Jay Nixon becomes governor, and Skillicorn's supporters are forced to raise what some term "frivolous" appeals to try to save his life. Among these is the claim that Nixon, because of his previous position as attorney general, should not be the one whom they approach for clemency. This seems logical — a change of position and status is not going to cause the man to change his perspective; it will just give him a better position to abuse the system. I don't think anyone with half a modicum of sense in their head was ever foolish enough to believe that clemency was going to happen. Not for Skillicorn or any of the others that follow.
There was an outcry at Skillicorn's execution, and Kenneth Baumruk's set execution date isn't close enough to remove that attention.
So, what does Missouri do? Sets another execution date for an inmate on June 17, and one who has an appeal pending, no less. Practically guaranteed to draw media attention, raise legal motions (all at the Missouri taxpayers' expense) — and hopefully take some of the focus off Skillicorn.
Then, not content with abusing their own legal procedures and incurring more costs for Missouri taxpayers, the governor's office has the arrogance to ignore the legal process of informing Skillicorn's lawyer that his petition for clemency had been denied. Not only a legal process but what should also be, at the very least, a professional courtesy.
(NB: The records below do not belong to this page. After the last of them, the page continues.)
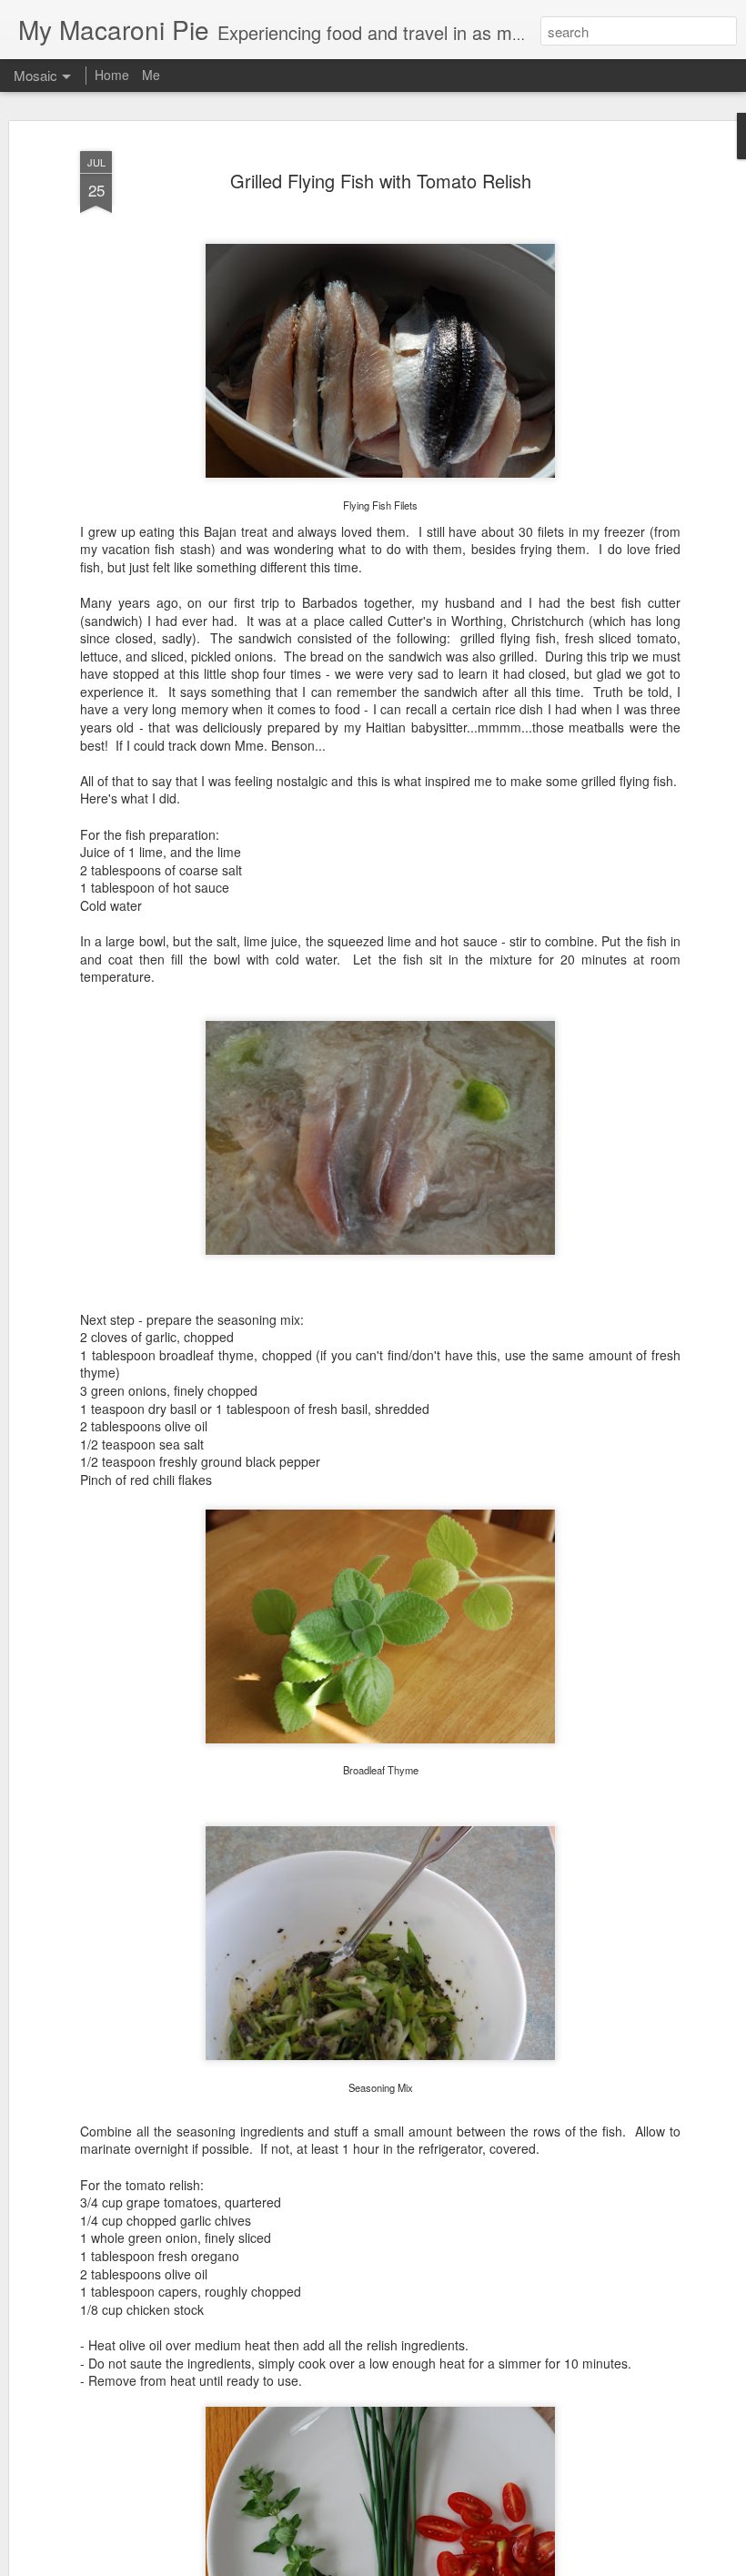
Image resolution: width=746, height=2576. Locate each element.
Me (151, 75)
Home (112, 75)
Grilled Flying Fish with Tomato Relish (380, 180)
Missouri is starting to look dirty.
I was looking at the cover of The Pitch and noticed the words Cowtown Ballroom. Jason Harper's column brought back so many great memories! I remember going to see my first live concert there: Badfinger. It was amazing! I also saw Black Oak Arkansas, Frank Zappa and the Mothers of Invention, as well as other bands that were opening for them. These bands were amazing to see live — it was totally awesome, to say the least.